The exercise: Reproduce each of the entries below verbatim.

********************

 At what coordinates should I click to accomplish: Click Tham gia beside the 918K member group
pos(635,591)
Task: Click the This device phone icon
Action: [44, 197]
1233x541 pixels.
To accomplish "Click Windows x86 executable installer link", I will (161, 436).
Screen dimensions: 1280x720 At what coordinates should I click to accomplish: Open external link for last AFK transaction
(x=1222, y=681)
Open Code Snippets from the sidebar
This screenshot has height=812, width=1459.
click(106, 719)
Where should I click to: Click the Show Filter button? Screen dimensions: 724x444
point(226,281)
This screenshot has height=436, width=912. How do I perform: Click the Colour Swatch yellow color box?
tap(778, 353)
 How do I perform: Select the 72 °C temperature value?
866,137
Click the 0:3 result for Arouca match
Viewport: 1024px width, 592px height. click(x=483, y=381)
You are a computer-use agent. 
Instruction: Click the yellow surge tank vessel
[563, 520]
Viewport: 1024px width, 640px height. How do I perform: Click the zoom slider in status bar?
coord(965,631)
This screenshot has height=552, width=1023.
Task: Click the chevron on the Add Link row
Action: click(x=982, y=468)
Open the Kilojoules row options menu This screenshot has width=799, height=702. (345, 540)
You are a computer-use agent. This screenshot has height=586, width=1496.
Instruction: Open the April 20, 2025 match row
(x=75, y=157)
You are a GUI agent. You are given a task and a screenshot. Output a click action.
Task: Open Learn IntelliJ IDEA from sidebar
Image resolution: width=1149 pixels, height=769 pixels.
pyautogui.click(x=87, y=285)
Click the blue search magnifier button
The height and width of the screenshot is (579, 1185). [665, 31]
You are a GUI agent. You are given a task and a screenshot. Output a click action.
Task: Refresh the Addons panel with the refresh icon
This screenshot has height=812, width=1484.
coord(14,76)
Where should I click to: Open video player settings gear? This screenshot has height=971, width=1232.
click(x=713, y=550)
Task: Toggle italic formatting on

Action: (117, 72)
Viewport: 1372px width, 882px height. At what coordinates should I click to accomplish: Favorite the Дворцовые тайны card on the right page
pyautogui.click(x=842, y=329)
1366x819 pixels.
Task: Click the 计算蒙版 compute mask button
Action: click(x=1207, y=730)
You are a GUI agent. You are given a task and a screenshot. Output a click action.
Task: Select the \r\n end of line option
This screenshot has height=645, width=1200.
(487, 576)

********************

Exercise response:
 At what coordinates should I click to accomplish: Click Tham gia beside the 918K member group
pos(635,591)
Task: Click the This device phone icon
Action: [44, 197]
1233x541 pixels.
To accomplish "Click Windows x86 executable installer link", I will (161, 436).
Screen dimensions: 1280x720 At what coordinates should I click to accomplish: Open external link for last AFK transaction
(x=1222, y=681)
Open Code Snippets from the sidebar
This screenshot has height=812, width=1459.
click(106, 719)
Where should I click to: Click the Show Filter button? Screen dimensions: 724x444
point(226,281)
This screenshot has height=436, width=912. How do I perform: Click the Colour Swatch yellow color box?
tap(778, 353)
 How do I perform: Select the 72 °C temperature value?
866,137
Click the 0:3 result for Arouca match
Viewport: 1024px width, 592px height. click(x=483, y=381)
You are a computer-use agent. 
Instruction: Click the yellow surge tank vessel
[563, 520]
Viewport: 1024px width, 640px height. How do I perform: Click the zoom slider in status bar?
coord(965,631)
This screenshot has height=552, width=1023.
Task: Click the chevron on the Add Link row
Action: click(x=982, y=468)
Open the Kilojoules row options menu This screenshot has width=799, height=702. (345, 540)
You are a computer-use agent. This screenshot has height=586, width=1496.
Instruction: Open the April 20, 2025 match row
(x=75, y=157)
You are a GUI agent. You are given a task and a screenshot. Output a click action.
Task: Open Learn IntelliJ IDEA from sidebar
Image resolution: width=1149 pixels, height=769 pixels.
pyautogui.click(x=87, y=285)
Click the blue search magnifier button
The height and width of the screenshot is (579, 1185). [665, 31]
You are a GUI agent. You are given a task and a screenshot. Output a click action.
Task: Refresh the Addons panel with the refresh icon
This screenshot has height=812, width=1484.
coord(14,76)
Where should I click to: Open video player settings gear? This screenshot has height=971, width=1232.
click(x=713, y=550)
Task: Toggle italic formatting on

Action: (117, 72)
Viewport: 1372px width, 882px height. At what coordinates should I click to accomplish: Favorite the Дворцовые тайны card on the right page
pyautogui.click(x=842, y=329)
1366x819 pixels.
Task: Click the 计算蒙版 compute mask button
Action: click(x=1207, y=730)
You are a GUI agent. You are given a task and a screenshot. Output a click action.
Task: Select the \r\n end of line option
This screenshot has height=645, width=1200.
(487, 576)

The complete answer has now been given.